Let $T\colon\mathbb{R}\to\mathbb{R}$ a linear trasformation of $\mathbb{R}$ defined as $Tx:=ax+b$, where $a,b\in\mathbb{R}$, $a\ne 0.$
We denote with $\mathcal{L}(\mathbb{R})$ the Lebesgue $\sigma-$ algebra and we denote with $\lambda^*$ the Lebesgue outer measure. Let $E\in2^{\mathbb{R}}$, we must prove that
Proposition. $T(E)\in\mathbb{\mathcal{L}(\mathbb{R})}$ $\iff$ $E\in\mathcal{L}(\mathbb{R})$
I just proved that $$\lambda^*(T(E))=|a|\lambda^*(E)\tag1.$$
Regarding the implication $(\Leftarrow)$ there are not problems.
$(\Rightarrow)$ Proof. Suppose that $T(E)\in\mathcal{L}(\mathbb{R})$, then $\lambda^*(Z)=\lambda^*(Z\cap T(E))+\lambda^*(Z\cap\complement T(E))$ for all $Z\in 2^{\mathbb{R}}$.
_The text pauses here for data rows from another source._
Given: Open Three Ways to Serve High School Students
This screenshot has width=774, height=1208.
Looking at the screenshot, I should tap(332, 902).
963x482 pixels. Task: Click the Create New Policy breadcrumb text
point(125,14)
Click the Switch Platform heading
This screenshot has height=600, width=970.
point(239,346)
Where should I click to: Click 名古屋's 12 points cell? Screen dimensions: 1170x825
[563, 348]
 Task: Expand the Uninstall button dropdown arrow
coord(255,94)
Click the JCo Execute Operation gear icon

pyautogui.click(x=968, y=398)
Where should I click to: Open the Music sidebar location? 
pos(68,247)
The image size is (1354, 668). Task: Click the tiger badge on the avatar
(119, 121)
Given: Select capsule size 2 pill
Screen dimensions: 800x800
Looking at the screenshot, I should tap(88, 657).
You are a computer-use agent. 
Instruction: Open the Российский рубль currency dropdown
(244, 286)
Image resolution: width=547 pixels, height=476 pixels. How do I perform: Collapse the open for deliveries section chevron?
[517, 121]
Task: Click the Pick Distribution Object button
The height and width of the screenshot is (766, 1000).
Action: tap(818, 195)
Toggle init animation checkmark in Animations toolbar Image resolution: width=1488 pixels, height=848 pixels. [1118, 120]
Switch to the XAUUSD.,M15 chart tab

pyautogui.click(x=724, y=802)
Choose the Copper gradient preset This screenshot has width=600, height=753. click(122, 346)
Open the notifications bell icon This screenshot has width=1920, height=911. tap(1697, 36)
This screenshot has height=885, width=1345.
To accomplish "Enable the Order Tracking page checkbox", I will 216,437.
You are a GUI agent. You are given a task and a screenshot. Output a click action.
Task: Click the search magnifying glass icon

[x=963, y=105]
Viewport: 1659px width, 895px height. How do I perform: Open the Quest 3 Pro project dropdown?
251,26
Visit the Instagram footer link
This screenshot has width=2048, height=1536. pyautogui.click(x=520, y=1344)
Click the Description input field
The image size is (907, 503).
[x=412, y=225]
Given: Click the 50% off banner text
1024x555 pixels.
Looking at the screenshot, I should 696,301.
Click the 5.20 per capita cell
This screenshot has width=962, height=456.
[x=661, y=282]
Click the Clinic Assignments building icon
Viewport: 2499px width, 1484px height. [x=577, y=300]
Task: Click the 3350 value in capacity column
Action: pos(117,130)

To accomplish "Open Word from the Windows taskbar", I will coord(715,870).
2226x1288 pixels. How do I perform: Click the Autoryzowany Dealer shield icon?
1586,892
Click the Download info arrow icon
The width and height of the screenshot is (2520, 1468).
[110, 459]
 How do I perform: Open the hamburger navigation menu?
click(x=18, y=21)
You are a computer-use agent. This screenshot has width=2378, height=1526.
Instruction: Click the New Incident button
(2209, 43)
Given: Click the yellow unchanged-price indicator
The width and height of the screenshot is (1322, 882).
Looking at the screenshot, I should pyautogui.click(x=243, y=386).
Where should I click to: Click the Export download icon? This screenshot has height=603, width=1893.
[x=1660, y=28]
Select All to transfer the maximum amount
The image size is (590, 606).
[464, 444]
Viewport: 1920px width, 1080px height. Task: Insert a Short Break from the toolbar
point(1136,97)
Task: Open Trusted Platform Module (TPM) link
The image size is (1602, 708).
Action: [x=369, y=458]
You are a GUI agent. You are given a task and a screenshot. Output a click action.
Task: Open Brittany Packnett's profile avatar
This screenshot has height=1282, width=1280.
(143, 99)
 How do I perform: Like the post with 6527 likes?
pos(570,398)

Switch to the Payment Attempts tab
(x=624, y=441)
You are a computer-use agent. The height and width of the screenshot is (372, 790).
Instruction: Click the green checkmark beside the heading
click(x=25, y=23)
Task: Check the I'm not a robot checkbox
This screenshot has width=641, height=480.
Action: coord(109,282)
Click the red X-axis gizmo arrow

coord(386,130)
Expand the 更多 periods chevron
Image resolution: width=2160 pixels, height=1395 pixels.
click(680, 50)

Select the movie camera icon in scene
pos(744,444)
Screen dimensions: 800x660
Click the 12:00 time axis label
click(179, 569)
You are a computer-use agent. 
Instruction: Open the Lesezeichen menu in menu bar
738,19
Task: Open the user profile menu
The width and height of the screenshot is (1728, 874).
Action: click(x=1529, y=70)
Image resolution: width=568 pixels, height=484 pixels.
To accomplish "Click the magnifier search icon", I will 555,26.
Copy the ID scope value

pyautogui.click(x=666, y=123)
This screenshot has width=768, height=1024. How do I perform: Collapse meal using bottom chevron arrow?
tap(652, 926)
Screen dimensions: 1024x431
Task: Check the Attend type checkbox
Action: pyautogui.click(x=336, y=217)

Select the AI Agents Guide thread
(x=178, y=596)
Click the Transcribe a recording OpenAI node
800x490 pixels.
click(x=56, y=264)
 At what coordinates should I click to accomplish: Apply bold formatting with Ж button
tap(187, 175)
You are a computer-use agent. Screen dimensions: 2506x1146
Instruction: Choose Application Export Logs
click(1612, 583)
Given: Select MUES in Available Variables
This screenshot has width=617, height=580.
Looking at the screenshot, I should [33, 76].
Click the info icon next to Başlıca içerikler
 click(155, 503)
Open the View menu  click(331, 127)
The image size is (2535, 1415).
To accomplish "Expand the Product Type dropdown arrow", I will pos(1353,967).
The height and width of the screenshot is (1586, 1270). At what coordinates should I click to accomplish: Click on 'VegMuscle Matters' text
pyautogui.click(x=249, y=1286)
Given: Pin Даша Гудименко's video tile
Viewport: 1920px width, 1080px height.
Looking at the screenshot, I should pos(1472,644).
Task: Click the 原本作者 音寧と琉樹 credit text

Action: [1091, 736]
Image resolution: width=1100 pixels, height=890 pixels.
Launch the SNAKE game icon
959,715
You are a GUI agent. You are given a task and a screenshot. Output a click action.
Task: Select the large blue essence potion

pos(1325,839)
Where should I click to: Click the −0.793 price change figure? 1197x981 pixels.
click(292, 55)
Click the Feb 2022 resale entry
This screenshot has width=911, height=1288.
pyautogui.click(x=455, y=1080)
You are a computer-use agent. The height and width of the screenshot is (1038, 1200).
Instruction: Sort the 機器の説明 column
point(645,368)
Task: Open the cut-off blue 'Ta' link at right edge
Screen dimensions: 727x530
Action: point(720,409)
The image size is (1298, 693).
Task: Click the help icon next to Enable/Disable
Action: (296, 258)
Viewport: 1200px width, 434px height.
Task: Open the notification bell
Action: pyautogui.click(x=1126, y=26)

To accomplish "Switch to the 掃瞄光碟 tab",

Therefore we have that $$\lambda^*(T(Z))=\lambda^*(T(Z)\cap T(E))+\lambda^*(T(Z)\cap \complement T(E)),$$ so $$\lambda^*(T(Z))=\lambda^*(T(Z\cap E))+\lambda^*(T(Z\cap\complement E)).$$
Multiplying the members for $|a|^{-1}$ we have $$|a|^{-1}\lambda^*(T(Z))=|a|^{-1}\lambda^*(T(Z\cap E))+|a|^{-1}\lambda^*(T(Z\cap\complement E)),$$ for $(1)$ we obtain $$\lambda^*(Z)=\lambda^*(Z\cap E)+\lambda^*(Z\cap \complement E),$$ then $E\in\mathcal{L}(\mathbb{R}).$
Proof 2. Observe that $$\lambda^*(E)=\lambda^*(T[T^{-1}(E)])=|a|\lambda^*(T^{-1}(E)),$$ then $$\lambda^*(T^{-1}(E))=\frac{1}{|a|}\lambda^*(E)\tag2.$$
Let $T(E)\in\mathcal{L}(\mathbb{R})$ then $\lambda^*(Z)=\lambda^*(Z\cap T(E))+\lambda^*(Z\cap\complement T(E))$, therefore $$\lambda^*(T(Z))=\lambda^*(T(Z\cap E))+\lambda^*(T(Z\cap\complement E)).$$ Now, $$\frac{1}{|a|}\lambda^*(T(Z))=\frac{1}{|a|}\lambda^*(T(Z\cap E))+\frac{1}{|a|}\lambda^*(T(Z\cap\complement E)),$$ then for $(2)$ we have $$\lambda^*(T^{-1}[T(Z)])=\lambda^*(T^{-1}[T(Z\cap E)])+\lambda^*(T^{-1}[T(Z\cap\complement E)])$$ and so $$\lambda^*(Z)=\lambda^*(Z\cap E)+\lambda^*(Z\cap \complement E),$$ then $E\in\mathcal{L}(\mathbb{R}).$
Thanks!
Question Are the proofs correct?